Transcribe exactly, and only, the lines from the one containing "Focus the Рассылка на WhatsApp input field" through the end of the entries below, leaving the pictures out.

################

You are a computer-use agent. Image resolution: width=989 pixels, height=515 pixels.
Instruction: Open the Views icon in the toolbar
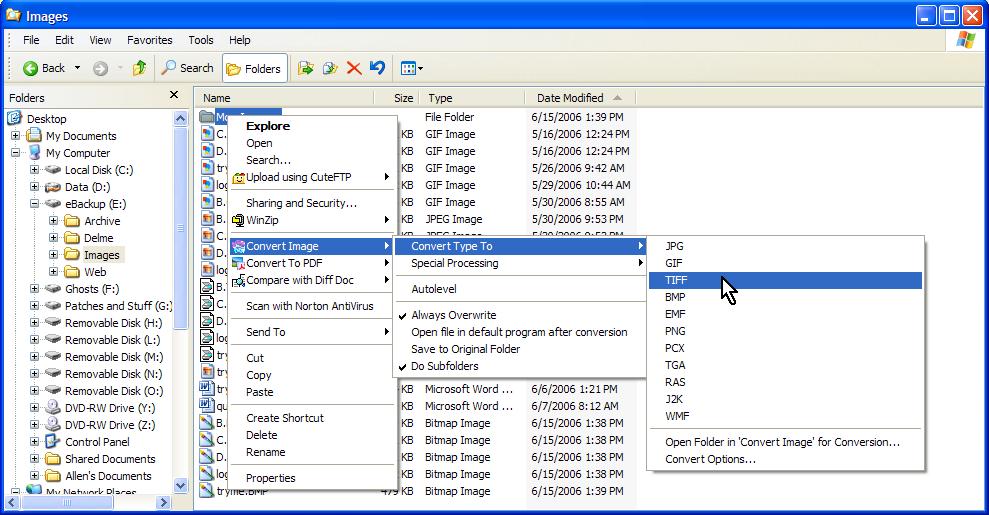tap(411, 68)
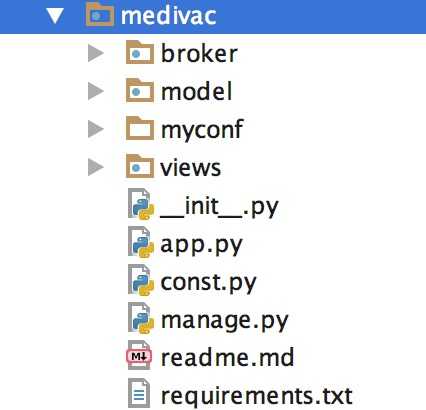426x410 pixels.
Task: Select the views folder label
Action: pos(191,168)
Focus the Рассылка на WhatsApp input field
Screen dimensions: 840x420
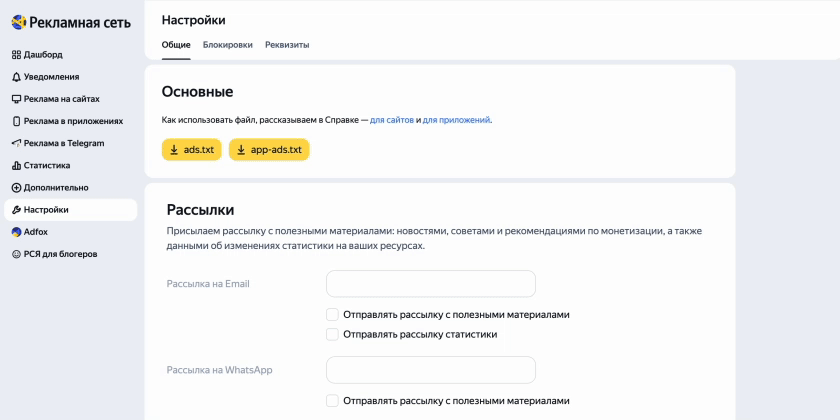point(431,370)
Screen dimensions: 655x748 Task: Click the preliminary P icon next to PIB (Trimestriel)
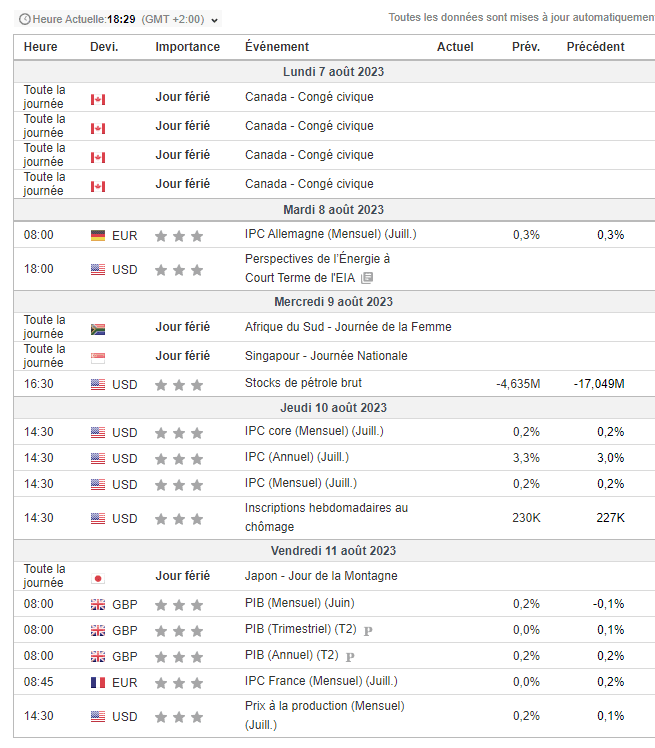pos(368,631)
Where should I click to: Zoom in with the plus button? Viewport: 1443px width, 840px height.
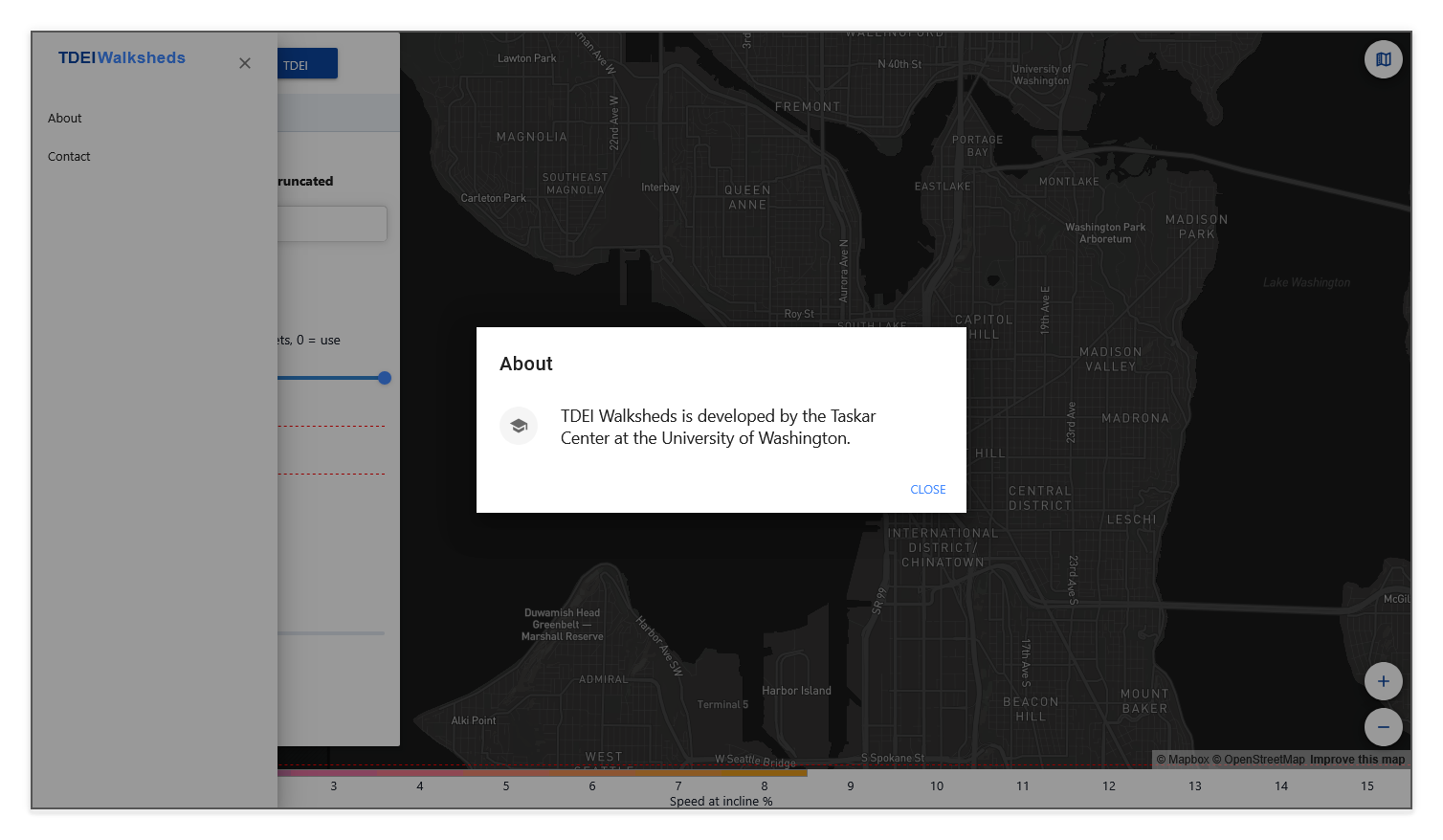click(x=1383, y=681)
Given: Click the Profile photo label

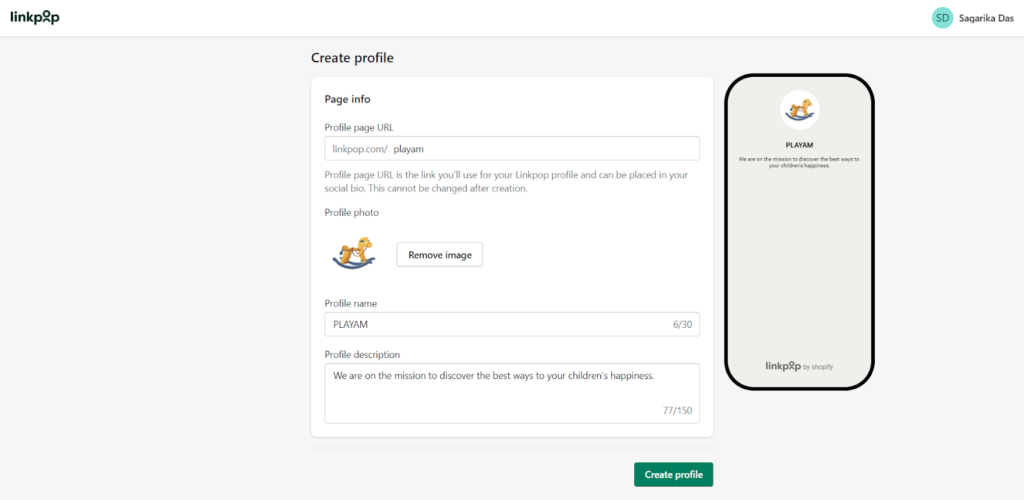Looking at the screenshot, I should click(x=351, y=212).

################

Result of the task:
Focus the Рассылка на WhatsApp input field
Screen dimensions: 840x420
point(431,370)
Screen dimensions: 655x748 Task: Click the preliminary P icon next to PIB (Trimestriel)
pos(368,631)
Where should I click to: Zoom in with the plus button? Viewport: 1443px width, 840px height.
click(x=1383, y=681)
Given: Click the Profile photo label

Looking at the screenshot, I should click(x=351, y=212).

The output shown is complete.